# Funerals



## Bladestunner316 (Oct 20, 2006)

My family and I have discouraged by our local churchs. I wonder if Im mistaken about a thing here. We have been refused or better yet our family friend who daughter has passed away wants a minister to do the funeral. The Father is Christian, mother is Budhist, and the daughter who passed away is Christian. Now we have asked the church my grandmother goes to and is a member of for a pastor. And have been told that since the family is not members they will not give a funeral. To me I find this apauling here you have a family in a most desperate hour seeking help form the church and is turned away because they are not members.  

How do Reformed churchs handle this. If a family comes to the church seeking a Christian minister for their daughters funeral service do they refuse? I cant imagine they would. It is an oppurtunity to minister the Word to a family in need. 

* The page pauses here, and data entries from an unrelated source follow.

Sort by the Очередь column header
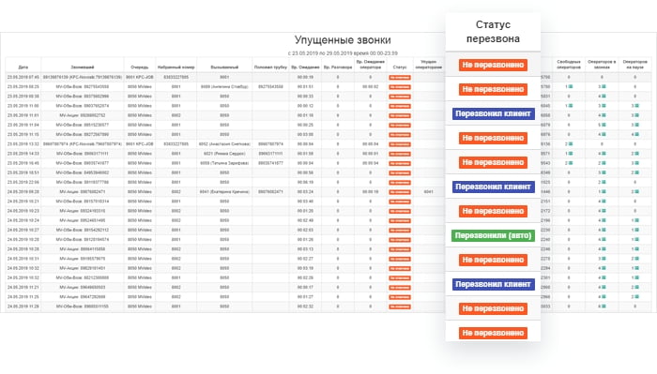tap(140, 67)
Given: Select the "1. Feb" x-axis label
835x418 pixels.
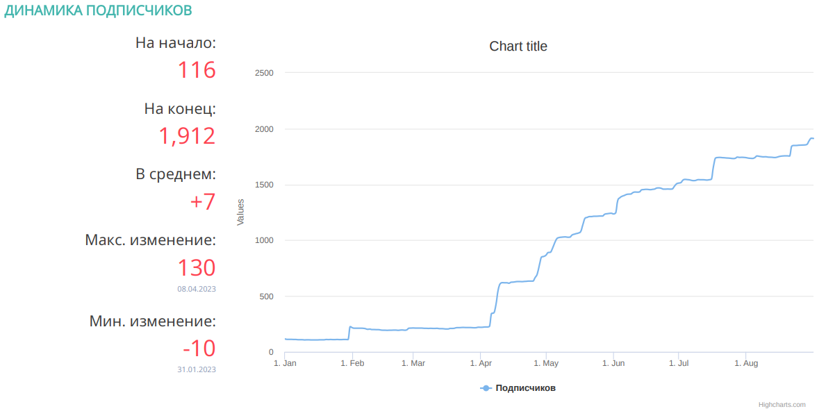Looking at the screenshot, I should (352, 363).
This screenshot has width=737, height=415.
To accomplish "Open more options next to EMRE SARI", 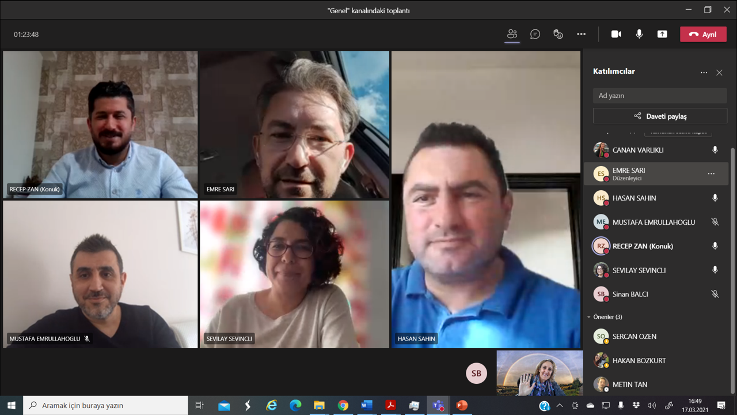I will (711, 173).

Disclaimer(Please if you make a comment Im in a really not good mood)

In Christ,
Blade


----------



## Ivan (Oct 20, 2006)

Nathan,

I have always taken the opportunity to minister to grieving families. The difficult funerals are those that you know the deceased is not a Christian. The situation that you mention is puzzling. Perhaps there is something that you are not aware of or the church has some sort of policy in place. 

I don't know. All I know is that I would minister to the family.


----------



## Bladestunner316 (Oct 20, 2006)

That's what I would think too. But Praise the Lord Yen the father found a minister and a church. Methodist which is better than nothing. 

I feel much relieved.


----------



## JonathanHunt (Oct 20, 2006)

Blade

I can't believe that people would pass up such an opportunity. Truly deeply sad. Especially when the one who has died is a believer, the chance to speak frankly about where they have gone, and the glorious and certain hope we have, must be above most other privileges a minister has.

Jonathan


----------



## Bladestunner316 (Oct 20, 2006)

Thank you the church was http://www.thecity.org I could'nt even reach the minister he had usher/security guards. 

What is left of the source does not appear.